▶ **TASK TO CARRY OUT**
From the entries that follow, pick out all lines holding "will".
* * *
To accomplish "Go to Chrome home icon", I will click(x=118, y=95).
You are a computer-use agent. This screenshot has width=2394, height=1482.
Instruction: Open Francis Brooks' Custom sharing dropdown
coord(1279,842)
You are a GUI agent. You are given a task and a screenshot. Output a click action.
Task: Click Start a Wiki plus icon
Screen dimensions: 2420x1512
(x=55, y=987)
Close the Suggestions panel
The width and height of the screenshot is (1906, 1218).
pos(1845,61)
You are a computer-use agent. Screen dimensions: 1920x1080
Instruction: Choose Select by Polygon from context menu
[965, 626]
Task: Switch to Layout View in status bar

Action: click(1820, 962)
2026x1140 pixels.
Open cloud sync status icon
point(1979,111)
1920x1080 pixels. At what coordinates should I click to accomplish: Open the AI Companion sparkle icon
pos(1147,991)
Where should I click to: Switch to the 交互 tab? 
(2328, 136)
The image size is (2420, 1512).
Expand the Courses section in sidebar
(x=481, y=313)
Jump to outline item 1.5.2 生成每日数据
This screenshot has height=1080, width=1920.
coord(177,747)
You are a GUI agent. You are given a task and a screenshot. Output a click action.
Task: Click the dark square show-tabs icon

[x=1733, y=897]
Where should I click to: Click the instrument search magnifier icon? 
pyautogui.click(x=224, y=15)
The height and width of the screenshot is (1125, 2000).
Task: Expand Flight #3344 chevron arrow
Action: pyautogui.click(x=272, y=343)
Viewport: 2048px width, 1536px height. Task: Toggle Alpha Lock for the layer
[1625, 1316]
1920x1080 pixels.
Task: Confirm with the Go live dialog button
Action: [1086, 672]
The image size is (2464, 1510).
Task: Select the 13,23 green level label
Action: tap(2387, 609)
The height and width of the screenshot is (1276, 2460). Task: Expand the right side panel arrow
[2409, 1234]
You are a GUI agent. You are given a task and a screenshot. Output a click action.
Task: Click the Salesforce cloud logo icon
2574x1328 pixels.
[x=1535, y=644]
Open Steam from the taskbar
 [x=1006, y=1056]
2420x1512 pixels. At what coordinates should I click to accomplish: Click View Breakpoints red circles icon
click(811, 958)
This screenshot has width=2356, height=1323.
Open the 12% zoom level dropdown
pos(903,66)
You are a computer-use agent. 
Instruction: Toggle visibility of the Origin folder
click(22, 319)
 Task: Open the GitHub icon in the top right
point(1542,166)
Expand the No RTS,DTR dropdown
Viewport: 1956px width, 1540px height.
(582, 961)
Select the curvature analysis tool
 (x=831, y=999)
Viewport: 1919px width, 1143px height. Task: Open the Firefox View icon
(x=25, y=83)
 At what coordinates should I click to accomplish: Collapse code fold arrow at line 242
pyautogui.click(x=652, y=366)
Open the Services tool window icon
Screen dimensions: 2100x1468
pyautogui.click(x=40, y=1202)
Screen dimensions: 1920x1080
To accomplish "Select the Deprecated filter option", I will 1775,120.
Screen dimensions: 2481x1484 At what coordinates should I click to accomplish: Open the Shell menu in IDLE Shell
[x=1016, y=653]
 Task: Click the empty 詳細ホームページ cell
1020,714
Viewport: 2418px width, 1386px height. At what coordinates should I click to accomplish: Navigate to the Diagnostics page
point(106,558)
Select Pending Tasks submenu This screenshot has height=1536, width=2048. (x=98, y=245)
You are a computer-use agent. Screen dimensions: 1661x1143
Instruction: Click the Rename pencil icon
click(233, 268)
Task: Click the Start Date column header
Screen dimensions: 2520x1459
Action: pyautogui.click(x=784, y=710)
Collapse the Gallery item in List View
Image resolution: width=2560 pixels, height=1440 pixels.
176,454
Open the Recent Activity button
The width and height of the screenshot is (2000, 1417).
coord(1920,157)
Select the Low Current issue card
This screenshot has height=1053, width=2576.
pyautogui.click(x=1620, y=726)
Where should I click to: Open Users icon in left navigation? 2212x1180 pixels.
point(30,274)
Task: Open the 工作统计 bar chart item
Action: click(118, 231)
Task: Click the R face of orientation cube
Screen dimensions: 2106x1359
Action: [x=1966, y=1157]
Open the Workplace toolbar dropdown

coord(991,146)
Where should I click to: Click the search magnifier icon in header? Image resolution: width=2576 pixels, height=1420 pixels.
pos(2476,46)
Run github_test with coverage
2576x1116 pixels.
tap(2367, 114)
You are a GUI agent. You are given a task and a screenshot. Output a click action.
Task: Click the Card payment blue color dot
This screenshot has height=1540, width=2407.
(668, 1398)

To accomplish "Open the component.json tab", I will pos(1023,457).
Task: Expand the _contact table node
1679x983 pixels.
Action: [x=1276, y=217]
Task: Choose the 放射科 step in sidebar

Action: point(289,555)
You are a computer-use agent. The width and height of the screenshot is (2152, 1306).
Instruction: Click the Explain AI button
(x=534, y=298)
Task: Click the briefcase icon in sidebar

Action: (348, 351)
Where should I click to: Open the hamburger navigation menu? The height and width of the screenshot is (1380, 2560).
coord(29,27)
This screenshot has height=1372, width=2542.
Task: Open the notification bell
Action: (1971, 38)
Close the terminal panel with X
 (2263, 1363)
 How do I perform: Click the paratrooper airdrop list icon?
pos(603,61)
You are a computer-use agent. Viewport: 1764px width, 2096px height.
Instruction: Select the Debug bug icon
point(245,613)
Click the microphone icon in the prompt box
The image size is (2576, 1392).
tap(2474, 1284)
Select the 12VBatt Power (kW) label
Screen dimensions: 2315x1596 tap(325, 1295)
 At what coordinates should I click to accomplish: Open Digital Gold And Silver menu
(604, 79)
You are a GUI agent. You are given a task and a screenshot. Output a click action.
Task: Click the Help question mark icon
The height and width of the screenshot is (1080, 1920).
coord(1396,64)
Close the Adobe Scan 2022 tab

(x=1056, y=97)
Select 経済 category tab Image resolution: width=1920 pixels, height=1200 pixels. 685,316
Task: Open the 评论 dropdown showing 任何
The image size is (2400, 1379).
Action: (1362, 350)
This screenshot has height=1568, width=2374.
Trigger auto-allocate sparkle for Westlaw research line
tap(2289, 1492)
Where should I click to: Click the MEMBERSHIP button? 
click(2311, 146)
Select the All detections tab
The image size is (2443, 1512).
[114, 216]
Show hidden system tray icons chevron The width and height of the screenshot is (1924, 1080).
* * *
▶ **SOLUTION BELOW**
To accomplish "Go to Chrome home icon", I will click(x=118, y=95).
To accomplish "Select the Deprecated filter option", I will 1775,120.
To accomplish "Open the component.json tab", I will pos(1023,457).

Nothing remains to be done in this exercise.